Which direction for Turning Point?

Turning Point is heading into a highly competitive lung cancer niche with its lead project, which still has much to prove. 

Big pharma’s enthusiasm for targeted cancer drugs has bestowed a benefit beyond the takeout of companies like Array Biopharma and Loxo Oncology. Valuations of independent players have also received a boost: Turning Point Therapeutics, for example, sports a $1.3bn market cap based largely on a phase I project, repotrectinib. 

The kinase inhibitor has shown promise in a handful of patients with Ros1 and NTRK-driven tumours, including some who have failed prior therapies; there is a substantial need for new options for patients who fail on front-line treatments like Xalkori. However, repotrectinib has also exhibited some worrying toxicities, including being associated with one patient death, while its durability remains to be established.

The company’s valuation arguably ignores these red flags; indeed, since its April IPO, Turning Point’s market cap has more than doubled. The M&A boost cannot be ignored, of course, but with a more rigorous trial only just getting under way it will be some time before investors – and potential buyers – get a better look at repotrectinib.

Best in class?

The concerns about repotrectinib would arguably matter less if Turning Point was focusing squarely on patients whose tumours have acquired resistance to first-line targeted therapy; repotrectinib has been specifically designed to circumvent mutations that allow tumours to start growing again, despite initially responding to another kinase inhibitor. 
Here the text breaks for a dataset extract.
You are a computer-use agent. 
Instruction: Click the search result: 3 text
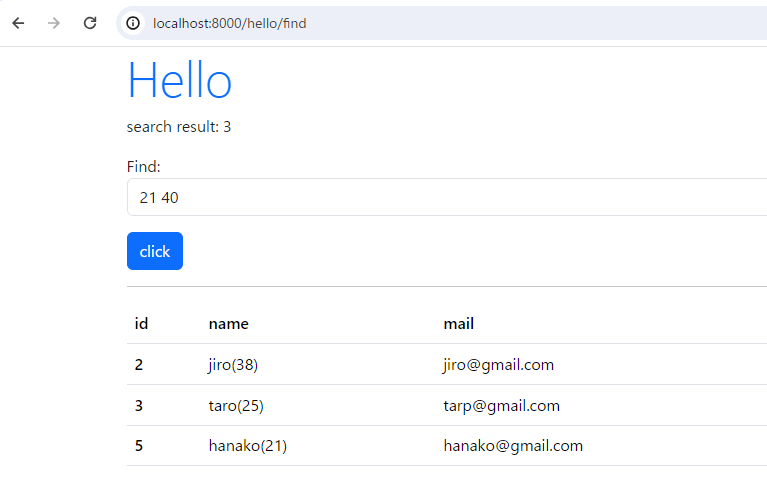(x=179, y=127)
But data at Asco raised hopes for the project’s chances in the first-line setting, a space in which Turning Point would be up against the big beasts of the sector, Roche and Pfizer. This makes it crucial for repotrectinib to show some best-in-class properties, and the company last week started a potentially registrational stage of its phase I/II study, Trident-1. Data are due in the second half of next year. 

Repotrectinib hits ALK, Ros1 and NTRK, though investors are most focused on the opportunity in Ros1 for now. This mutation drives a small proportion of non-small cell lung cancers, for which Pfizer’s Xalkori is currently the only approved agent. Xalkori could soon be joined by Roche’s entrectinib, however, which is due a US FDA decision by August 18; this agent also hits ALK, Ros1 and NTRK fusions.

The Swiss pharma giant has generated some compelling data and, importantly, entrectinib can travel into the brain, something that Pfizer’s drug cannot do. 

The table below shows why Turning Point harbours ambitions beyond the TKI-failure population. Response rates look very competitive – notwithstanding the usual caveats about cross-trial comparisons and the small number of patients receiving repotrectinib so far – and repotrectinib is also active in the CNS. 

Hitting the Ros1 target in lung cancer
First-line trials  Xalkori (n=50) Entrectinib (n=53) Repotrectinib (n=11)
ORR  66% 77% 82%
Duration of response  18.3 months 24.6 months NR
Intracranial ORR n/a 55% 100% (n=3)
 
Xalkori pretreated  Lorbrena (n=35) Repotrectinib (n=11)*  
ORR 31% 55%  
Duration of response  ? NR  
*Data from patients dosed with 160mg, which Turning Point wants to take into phase II. Source: company presentations, drug labels, medical presentations. 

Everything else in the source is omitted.